#### Source text
"""

Vaughan's winning, clumsy comic fantasy has been subjected to more than a few Princess Bride comparisons, but it's the two films' key dissimilarity that's most interesting: Princess Bride allows its fantastical adventure to flourish in the background of its wit and whimsy, while Stardust unwisely puts these elements at odds with each other, trading in tonal focus for a strained grandiosity (one hopes Vaughan was at least offered a bulk discount on sweeping aerial shots) that leaves it on an awkward fence between the genres. it's a pity, too, because Stardust is an otherwise charming piece of late-summer escapism, stocked with a game cast and a refreshingly fun, ribald attitude that raises it well above any of its peers in the post-Frodo/Aslan cash-in frenzy, even if one is left with the distinct impression that Neil Gaiman's source novel is probably that much more entertaining.
one of the most immediately apparent qualities of Herzog's Vietnam-era POW drama is a relative technical crudity, particularly compared with the stylistically slick (albeit usually "gritty") war films we're accustomed to; it's pieced together without much regard for useful conventions of story and pacing, and only occasionally takes the time to drink in the imposing splendor of the Laotian jungles that so thanklessly serve as its backdrop. but this indifference to expectations is symptomatic of what ends up being the film's greatest strength: downed American pilot Deiter Dengler's harrowing journey into and out of a makeshift prisoner camp is lent an astonishing dimension of truth (as it deserves, being a true story) by Herzog's dismissive attitude towards affected Hollywood scriptcraft. Dengler's fiancée, for instance, is mentioned in a brief anecdote, but we aren't subjected to mooshy bookends; Dengler recounts his childhood inspiration to be an aviator, but we aren't whisked away to flashback; Dengler is betrayed, and the betrayer walks away from the narrative's grasp, or concern. instead, there are only scenes, however disjointed, from the barefooted jungle travails of a mild man unwavering in his intent to emerge a survivor, and even if Herzog never hits at the heart of Dengler's character, his journey is uniquely credible enough to make us reflect on our own.

"""

#### Information shown
"""

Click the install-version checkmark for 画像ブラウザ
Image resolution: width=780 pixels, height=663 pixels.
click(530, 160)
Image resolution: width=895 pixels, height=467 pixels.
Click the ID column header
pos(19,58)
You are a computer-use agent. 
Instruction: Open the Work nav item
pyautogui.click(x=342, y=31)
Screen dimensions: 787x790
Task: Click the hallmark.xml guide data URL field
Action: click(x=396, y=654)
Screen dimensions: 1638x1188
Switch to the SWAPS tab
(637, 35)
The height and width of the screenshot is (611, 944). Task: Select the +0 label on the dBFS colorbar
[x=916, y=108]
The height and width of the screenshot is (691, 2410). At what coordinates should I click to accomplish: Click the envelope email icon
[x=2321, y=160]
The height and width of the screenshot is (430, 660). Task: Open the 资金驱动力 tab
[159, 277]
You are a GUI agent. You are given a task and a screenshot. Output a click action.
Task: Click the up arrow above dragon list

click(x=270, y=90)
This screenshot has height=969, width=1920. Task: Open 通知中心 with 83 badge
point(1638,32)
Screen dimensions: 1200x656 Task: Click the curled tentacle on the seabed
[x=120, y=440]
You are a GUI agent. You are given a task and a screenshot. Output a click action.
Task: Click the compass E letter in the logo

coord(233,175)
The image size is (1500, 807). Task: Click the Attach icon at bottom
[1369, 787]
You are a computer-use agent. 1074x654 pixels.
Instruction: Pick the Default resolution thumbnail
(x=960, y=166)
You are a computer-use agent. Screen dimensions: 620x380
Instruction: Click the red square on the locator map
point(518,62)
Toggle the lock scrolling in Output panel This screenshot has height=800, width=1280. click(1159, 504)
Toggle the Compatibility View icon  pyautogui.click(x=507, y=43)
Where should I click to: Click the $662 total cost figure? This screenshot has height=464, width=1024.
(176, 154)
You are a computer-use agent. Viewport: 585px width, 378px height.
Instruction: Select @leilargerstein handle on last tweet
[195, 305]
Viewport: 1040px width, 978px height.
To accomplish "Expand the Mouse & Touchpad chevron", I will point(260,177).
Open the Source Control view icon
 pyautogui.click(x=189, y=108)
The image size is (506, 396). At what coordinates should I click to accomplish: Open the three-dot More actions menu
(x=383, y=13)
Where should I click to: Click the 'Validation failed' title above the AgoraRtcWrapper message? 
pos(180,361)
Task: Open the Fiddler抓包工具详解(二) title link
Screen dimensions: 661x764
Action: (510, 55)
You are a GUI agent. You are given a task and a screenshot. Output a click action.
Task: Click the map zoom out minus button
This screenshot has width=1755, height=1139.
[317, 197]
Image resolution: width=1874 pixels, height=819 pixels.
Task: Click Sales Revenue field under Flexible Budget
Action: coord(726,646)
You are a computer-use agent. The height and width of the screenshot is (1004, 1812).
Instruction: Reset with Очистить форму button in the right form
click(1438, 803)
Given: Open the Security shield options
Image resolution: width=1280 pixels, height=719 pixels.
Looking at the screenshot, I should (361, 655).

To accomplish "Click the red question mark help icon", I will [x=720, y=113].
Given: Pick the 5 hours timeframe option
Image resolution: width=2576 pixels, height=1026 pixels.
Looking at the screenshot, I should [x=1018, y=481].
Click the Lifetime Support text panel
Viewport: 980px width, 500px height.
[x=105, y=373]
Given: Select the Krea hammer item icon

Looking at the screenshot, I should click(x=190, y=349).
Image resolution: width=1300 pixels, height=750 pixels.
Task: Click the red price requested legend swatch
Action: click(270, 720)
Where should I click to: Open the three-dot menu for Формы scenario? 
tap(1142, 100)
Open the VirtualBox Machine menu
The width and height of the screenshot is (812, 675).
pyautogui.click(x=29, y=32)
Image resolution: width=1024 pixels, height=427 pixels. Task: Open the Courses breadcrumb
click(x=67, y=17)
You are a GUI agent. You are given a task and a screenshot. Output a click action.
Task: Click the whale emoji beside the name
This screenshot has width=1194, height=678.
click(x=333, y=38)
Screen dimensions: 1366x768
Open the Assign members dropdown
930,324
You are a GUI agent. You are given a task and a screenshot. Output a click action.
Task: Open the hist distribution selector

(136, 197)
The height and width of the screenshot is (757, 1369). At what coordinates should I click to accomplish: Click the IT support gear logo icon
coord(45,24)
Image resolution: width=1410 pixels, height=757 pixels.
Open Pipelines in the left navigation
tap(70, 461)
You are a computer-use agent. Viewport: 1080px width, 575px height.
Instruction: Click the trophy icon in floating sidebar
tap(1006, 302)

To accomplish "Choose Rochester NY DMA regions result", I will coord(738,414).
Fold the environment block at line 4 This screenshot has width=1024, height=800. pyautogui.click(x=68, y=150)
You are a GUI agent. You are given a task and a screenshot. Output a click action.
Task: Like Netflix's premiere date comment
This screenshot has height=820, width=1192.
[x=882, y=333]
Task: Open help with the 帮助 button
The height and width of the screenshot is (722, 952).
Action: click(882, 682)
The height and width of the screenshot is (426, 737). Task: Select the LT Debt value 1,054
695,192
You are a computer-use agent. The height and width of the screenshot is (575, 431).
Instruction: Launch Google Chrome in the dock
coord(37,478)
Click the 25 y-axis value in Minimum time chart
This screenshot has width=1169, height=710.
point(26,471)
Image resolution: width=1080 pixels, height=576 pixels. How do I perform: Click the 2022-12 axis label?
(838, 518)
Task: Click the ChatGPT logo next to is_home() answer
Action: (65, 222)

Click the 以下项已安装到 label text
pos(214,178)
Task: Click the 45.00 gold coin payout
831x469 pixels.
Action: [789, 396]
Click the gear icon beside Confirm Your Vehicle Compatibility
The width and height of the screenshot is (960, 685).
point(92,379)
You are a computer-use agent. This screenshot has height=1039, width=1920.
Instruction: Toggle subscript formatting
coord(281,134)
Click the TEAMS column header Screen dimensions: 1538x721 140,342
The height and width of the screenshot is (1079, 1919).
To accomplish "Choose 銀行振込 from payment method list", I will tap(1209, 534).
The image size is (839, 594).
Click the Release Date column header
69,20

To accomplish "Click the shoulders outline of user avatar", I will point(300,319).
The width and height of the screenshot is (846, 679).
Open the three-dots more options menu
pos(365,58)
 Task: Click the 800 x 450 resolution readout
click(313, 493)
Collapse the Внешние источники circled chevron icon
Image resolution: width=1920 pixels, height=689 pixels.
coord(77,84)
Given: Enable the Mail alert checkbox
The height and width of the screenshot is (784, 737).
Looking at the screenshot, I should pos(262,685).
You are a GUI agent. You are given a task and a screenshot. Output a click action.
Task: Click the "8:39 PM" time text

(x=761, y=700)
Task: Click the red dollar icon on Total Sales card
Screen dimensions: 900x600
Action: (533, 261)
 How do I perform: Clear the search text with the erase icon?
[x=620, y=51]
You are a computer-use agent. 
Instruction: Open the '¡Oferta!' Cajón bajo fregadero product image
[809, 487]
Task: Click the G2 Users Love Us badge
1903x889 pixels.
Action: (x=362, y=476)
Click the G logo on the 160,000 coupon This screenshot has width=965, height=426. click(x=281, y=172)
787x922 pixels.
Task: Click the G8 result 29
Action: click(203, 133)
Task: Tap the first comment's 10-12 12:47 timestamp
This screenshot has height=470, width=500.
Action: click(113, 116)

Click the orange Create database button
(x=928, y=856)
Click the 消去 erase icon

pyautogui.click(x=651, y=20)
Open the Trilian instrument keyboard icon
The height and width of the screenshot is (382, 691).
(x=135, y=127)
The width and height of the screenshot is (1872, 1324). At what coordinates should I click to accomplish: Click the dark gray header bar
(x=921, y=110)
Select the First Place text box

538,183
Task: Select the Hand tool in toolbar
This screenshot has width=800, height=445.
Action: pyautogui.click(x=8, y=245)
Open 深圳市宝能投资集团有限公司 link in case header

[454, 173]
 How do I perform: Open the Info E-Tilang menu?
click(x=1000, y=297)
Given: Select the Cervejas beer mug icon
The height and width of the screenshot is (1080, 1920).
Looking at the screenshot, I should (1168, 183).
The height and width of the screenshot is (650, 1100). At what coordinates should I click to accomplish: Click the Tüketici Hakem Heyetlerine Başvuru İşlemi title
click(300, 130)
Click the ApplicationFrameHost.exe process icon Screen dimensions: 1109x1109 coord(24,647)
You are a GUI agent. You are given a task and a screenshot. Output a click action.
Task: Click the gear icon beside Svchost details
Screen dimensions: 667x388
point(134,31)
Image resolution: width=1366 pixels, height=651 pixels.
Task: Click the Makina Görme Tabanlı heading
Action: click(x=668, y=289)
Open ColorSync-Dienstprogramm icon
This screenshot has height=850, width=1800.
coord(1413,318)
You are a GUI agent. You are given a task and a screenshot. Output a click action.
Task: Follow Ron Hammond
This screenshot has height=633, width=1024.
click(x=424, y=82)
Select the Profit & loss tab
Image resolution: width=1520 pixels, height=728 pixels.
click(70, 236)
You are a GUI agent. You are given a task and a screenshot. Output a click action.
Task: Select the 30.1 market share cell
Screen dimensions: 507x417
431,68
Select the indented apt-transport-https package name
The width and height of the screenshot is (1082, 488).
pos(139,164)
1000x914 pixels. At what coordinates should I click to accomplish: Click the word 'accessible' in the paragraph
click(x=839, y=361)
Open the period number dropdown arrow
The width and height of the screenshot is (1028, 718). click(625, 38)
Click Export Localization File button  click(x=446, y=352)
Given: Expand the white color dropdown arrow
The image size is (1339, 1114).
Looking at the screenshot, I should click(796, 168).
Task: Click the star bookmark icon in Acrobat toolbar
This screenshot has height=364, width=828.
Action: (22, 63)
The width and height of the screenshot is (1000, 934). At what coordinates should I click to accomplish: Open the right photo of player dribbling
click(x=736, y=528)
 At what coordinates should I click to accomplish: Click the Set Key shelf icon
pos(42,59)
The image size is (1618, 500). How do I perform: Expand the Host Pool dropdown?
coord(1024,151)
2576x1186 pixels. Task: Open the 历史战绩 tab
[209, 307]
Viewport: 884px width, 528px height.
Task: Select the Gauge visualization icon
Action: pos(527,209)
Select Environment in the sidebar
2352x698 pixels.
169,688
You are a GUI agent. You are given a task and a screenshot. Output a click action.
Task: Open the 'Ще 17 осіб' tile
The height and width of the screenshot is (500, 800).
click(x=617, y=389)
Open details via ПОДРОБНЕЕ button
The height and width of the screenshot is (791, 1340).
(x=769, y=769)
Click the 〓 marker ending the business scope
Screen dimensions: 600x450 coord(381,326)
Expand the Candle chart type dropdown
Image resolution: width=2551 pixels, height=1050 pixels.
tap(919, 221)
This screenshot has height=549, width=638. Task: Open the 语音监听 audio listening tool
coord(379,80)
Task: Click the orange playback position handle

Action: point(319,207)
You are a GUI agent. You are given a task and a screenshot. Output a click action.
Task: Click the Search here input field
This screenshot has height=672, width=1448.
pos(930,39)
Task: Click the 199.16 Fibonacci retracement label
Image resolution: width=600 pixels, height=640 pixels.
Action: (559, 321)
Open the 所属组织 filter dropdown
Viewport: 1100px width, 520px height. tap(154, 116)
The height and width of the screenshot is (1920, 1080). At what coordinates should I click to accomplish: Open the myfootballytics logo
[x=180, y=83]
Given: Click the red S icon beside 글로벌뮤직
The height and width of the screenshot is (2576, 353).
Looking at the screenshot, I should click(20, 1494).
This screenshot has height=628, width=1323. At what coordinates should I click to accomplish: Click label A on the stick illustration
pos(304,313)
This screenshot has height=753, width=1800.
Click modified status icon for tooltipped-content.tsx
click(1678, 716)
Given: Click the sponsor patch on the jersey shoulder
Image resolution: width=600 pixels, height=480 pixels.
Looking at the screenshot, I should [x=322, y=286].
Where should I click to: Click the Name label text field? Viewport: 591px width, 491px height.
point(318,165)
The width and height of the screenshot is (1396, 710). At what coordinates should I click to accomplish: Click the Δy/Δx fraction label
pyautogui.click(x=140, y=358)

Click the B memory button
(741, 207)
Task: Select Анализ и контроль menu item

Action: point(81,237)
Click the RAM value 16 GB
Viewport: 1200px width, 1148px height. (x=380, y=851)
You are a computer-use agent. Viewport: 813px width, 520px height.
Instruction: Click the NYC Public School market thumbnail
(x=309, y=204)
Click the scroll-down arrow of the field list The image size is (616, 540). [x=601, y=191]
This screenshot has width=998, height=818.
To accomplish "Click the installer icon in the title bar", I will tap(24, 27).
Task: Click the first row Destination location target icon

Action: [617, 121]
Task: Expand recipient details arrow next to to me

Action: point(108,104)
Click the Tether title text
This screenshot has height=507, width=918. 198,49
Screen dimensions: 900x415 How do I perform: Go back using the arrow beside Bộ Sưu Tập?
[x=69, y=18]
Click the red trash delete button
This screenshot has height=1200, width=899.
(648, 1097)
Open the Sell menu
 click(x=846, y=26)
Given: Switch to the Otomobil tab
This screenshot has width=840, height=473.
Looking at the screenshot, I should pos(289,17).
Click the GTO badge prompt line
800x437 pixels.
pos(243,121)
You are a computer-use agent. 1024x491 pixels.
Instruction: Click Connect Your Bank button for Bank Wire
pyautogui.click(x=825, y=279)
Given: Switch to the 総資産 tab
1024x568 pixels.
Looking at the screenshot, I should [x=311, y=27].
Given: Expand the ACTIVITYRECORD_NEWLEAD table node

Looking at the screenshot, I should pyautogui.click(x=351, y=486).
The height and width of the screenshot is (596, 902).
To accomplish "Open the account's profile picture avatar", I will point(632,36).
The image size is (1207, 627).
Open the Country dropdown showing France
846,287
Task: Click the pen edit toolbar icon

"""

#### Instructions to follow
Continue the film reviews above from the point where they stop.

#### Result of this task
having never seen it before this weekend's presentation at the Tennessee Theatre (i had been holding out for the big screen), Lawrence Of Arabia was an interesting surprise to me. i'd expected an epic, and an epic it certainly is, the sort that Hollywood has forgotten how to make - it's not just the size of the canvas but also the level of detail you place on it, and Lawrence draws fine, patient lines where today's outsize spectacles throw broad, lazy strokes. yet it's not these lines that really matter in the film, but what's between them: a careful (though occasionally oblique, and frustrating) character study well-merited by a figure of such mystique. it would have been enough for the film to wrestle with itself over whether T.E. Lawrence (played with a distinct otherworldliness by Peter O'Toole) is a noble warrior or a patronizing, narcissistic creature of dangerous folly, but Lean and screenwriter Robert Bolt smartly pester the audience with a further question only they can answer: does it matter that he's both?
Greengrass is at this point responsible for two of the decade’s finest, most affecting films in Bloody Sunday and United 93, so it seems a little strange that he’s also behind a pair of its most breathless, rollicking action flicks, but it’s the gravity and apparent lack of polish that make The Bourne Supremacy and The Bourne Identity such essential, encouraging mainstream fare. in Ultimatum an impeccably beefy Matt Damon (nearly unrecognizable next to the bucktoothed smile in a few carefully recycled flashbacks) continues his reign of terror upon the people who so tragically made him into such a badass, and Greengrass once again drags the audience by the gut through a minefield of dense conspiracy and virtually nonstop action setpieces, his camera shimmying and shaking all the while in a verité whirlwind of combat best observed during a hand-to-hand fight to the death during which neither the musical score nor the audience dare make a sound. earlier this summer Live Free Or Die Hard scored points by looking amiably back at the whiz-bang of 90s action, but it’s nice to know that the Bourne films continue to grow in popularity by keeping their eyes fixed firmly forward.